▸ **What is required**:
All lines from the one holding "The image size" through the last line of the entries below must be transcribed exactly, and no others. Pictures do not go in.
○ ○ ○
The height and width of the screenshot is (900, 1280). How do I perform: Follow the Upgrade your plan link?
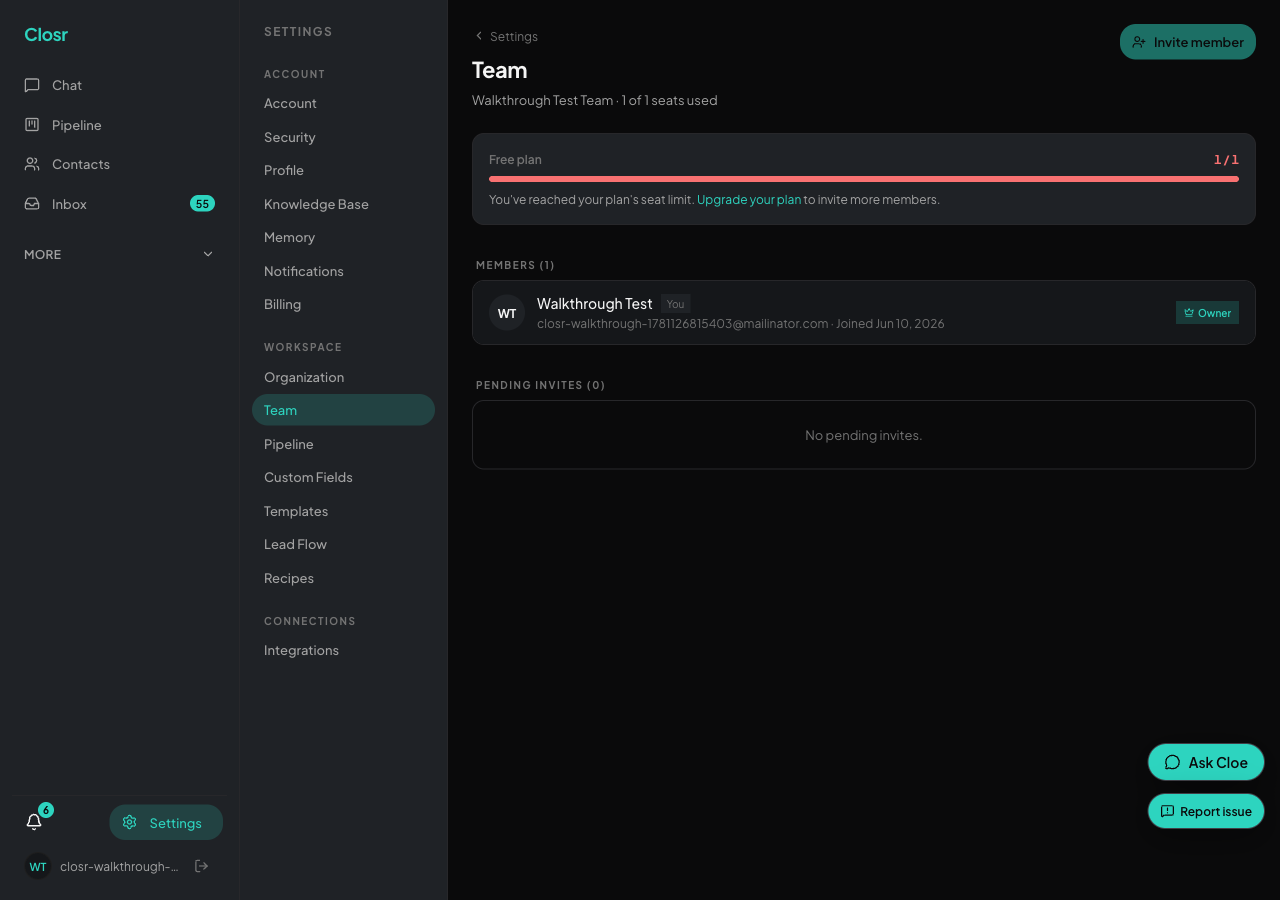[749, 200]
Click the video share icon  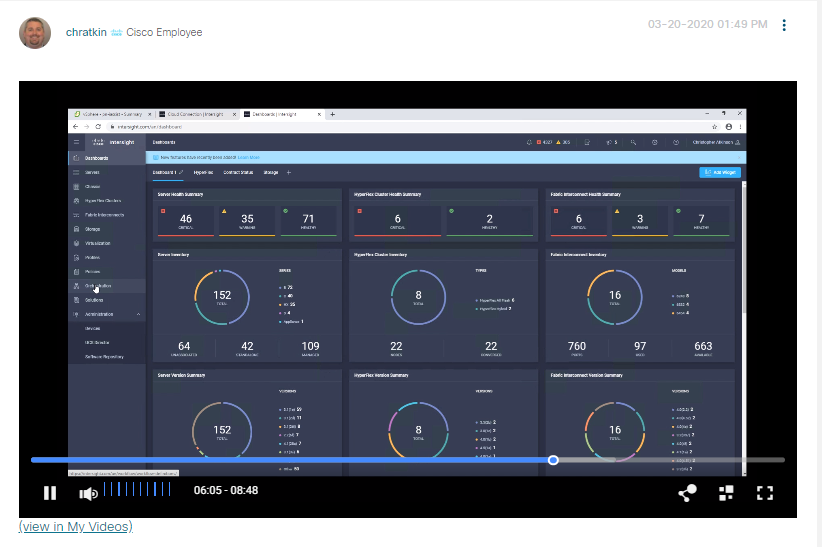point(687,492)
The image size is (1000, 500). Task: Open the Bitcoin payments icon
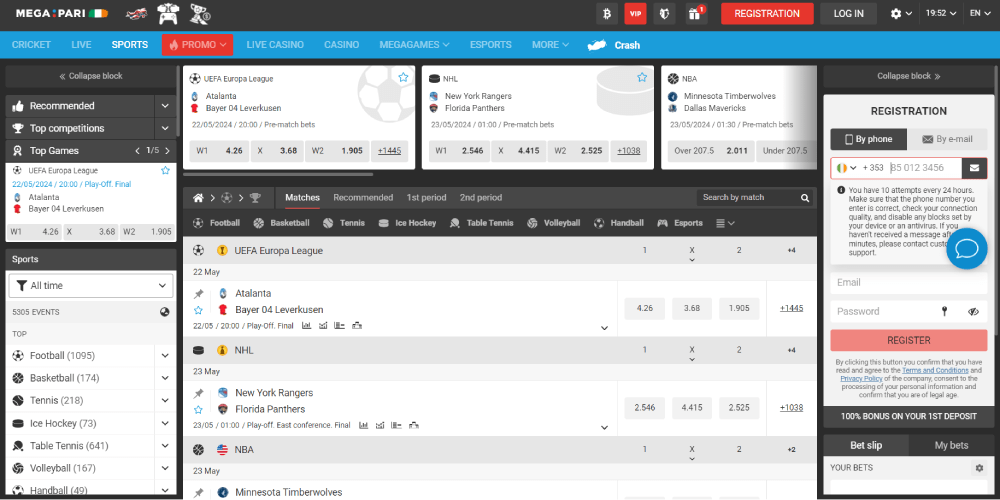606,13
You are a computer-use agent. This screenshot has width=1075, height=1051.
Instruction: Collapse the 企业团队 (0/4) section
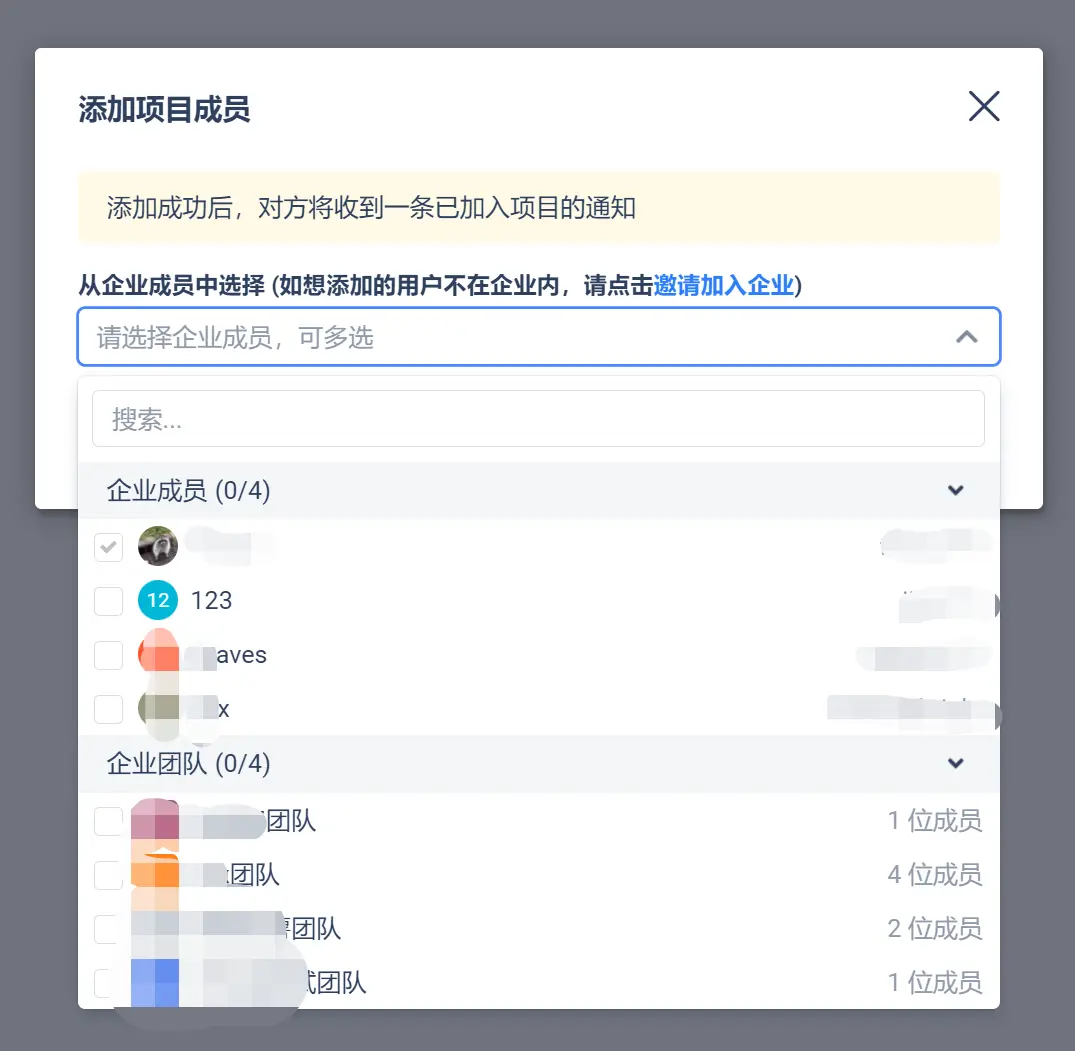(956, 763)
○ ○ ○
▸ **Exercise result**:
The image size is (1000, 500). Task: Open the Bitcoin payments icon
606,13
You are a computer-use agent. This screenshot has width=1075, height=1051.
Instruction: Collapse the 企业团队 (0/4) section
(956, 763)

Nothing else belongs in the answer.